Tamara Feicht und Andreas Schmitt (München) adressieren das Raum-Zeit-Verhältnis als ein Qualitätsmaß für Verkehrsnetze, die effektive inner- und zwischenstädtische Mobilität unterstützen. Ihre Untersuchung stützt sich auf geodätischen Netzausgleichsverfahren. Im Ergebnis zeigt sich eine anamorphe Karte, die strukturstarke und -schwache Gebiete von Deutschland und wichtige Verkehrsverbindungen zwischen den Städten hervorhebt.

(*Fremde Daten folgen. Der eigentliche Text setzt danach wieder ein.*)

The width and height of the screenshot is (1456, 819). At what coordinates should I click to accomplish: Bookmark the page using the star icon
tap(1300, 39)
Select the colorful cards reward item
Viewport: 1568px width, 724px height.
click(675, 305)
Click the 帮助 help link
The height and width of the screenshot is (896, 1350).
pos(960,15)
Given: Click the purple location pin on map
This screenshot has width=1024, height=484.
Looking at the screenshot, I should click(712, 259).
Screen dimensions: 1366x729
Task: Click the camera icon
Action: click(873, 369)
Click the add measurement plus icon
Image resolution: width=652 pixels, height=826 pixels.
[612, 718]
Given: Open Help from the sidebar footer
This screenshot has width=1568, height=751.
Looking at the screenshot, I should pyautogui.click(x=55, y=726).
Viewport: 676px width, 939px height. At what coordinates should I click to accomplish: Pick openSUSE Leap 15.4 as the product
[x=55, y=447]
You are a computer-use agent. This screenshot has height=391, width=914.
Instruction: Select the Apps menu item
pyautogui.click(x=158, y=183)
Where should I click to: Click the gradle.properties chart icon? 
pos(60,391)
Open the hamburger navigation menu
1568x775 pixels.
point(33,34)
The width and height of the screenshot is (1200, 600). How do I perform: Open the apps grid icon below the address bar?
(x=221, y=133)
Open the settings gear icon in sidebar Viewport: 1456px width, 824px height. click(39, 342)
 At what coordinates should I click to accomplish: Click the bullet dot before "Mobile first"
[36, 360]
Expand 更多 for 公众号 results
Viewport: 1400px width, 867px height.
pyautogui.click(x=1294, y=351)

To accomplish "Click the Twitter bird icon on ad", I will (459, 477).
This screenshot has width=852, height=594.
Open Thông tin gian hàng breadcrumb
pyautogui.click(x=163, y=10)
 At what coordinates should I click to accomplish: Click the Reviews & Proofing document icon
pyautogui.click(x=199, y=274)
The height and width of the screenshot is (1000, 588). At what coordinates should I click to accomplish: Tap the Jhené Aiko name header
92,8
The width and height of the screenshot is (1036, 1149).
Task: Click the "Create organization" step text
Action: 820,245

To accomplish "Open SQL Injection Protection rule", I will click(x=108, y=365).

Jochen Schiewe (Hamburg) stellt das Konzept der „Sponge Maps “ vor. Als spezifische Ausprägung von Choroplethenkarten werden in Sponge Maps Basiskarten unabhängig von thematischen Attributen verzerrt. In einer empirischen Untersuchung werden Beispiele von Sponge Maps hinsichtlich Flächengröße-Effekt und Erkennbarkeit evaluiert.

Mohd Ayoub Malik, A.Q. Dar und Manoj K. Jain (Srinagar und Rorkee) thematisieren mit einer Simulation und Quantifizierung die Sedimentproduktion im Einzugsgebiet der Lidder im Nordwesten des Himalaya. Dazu verwenden sie u.a. ein SWAT-Modell, um die datenarme Region zu untersuchen.

Bikash Ranjan Parida, Amritesh Kumar und Avinash Kumar Ranjan kartieren und analysieren relevante Anbautypen von Kulturpflanzen sowie deren Ernteerträge im indischen Hazaribagh. Die Untersuchung dient als wissenschaftliche Grundlage zur Unterstützung von Entscheidungsträgern in der Agrarpolitik.

Herzliche Grüße und viel Freude beim Lesen!